In November 1986, Nicholas Caramandi (nicknamed Nicky Crow) and Thomas DelGiorno (nicknamed Tommy Del), offered to turn on their boss, Nicodemo Scarfo, in exchange for protection from federal agents. 24 homicides were solved thanks to the information given by these two men.
He was arrested by FBI in January 1987 at the ‘Atlantic City’ airport in Pomona, New Jersey. Convicted thrice, with related sentencings, he was sent to federal penitentiary at Marion, Illinois, in 1989.
Another nail to his coffin was the testimony given by his nephew and mob family underboss, Philip (known as Crazy Phil) Leonetti, who flipped on Scarfo after being arrested himself.

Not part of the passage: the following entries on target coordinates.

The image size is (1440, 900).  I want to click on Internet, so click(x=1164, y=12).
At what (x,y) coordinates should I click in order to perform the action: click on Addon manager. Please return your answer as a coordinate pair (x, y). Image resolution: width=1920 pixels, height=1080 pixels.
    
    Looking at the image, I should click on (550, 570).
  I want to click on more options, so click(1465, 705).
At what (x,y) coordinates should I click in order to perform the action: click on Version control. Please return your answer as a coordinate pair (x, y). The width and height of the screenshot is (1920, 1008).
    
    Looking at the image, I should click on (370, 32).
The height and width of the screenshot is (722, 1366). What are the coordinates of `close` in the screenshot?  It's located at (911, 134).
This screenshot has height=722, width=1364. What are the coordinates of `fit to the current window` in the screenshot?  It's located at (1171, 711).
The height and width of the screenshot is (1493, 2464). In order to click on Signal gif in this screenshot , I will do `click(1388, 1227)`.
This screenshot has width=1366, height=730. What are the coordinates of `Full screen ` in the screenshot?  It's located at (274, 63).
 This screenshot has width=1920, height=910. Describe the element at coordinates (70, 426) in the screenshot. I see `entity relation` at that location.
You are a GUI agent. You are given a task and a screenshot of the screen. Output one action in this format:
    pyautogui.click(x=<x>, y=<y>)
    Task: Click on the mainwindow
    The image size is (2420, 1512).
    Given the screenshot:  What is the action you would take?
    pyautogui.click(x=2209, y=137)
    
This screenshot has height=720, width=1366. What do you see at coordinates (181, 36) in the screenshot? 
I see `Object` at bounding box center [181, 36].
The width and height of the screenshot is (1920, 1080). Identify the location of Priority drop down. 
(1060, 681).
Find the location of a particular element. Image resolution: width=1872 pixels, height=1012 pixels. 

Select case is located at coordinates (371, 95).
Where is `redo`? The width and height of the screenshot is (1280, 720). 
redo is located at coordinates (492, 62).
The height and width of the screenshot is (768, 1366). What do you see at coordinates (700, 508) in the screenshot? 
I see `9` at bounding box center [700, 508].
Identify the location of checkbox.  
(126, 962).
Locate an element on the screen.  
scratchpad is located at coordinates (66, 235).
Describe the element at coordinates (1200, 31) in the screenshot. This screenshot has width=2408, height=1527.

Nicodemo Scarfo tried to run his operations from inside the prison, with the help of his middle son, Nicodemo, but his plans were foiled when his son was attacked in October 1989. While Scarfo lost his hold on the underworld after that, his criminal activities continued well into his 80s, with him being indicted in an extortion, that would eventually lead to his son Nicodemo Scarfo Jr. being arrested and convicted.
Family & Personal Life
Nicodemo Scarfo was married twice. His second wife was named Domenica. He had three sons, one of them from his first marriage.
At the time of Scarfo's trial in 1988, when public and media scrutiny was most intense, his youngest son, Mark, tried to hang himself. He was 17 at the time. He was found by his mother and rushed to the hospital, but he never regained consciousness, and eventually died in 2014.
In 1989, his oldest son, Christopher Scarfo, who was working as an Atlantic City real estate broker, legally changed his name to take on his wife's last name.
Only Scarfo's middle son, Nicodemo, followed in his father's footsteps, acting as his messenger and enforcer during Nicodemo Sr.'s early years in prison. Nicodemo Scarfo Jr. was sentenced to 30 years in prison for racketeering, conspiracy, and related offenses in July 2015.
Nicodemo Scarfo (Sr.) died in prison on January 13, 2017, reportedly of cancer. He was 87 years old at the time.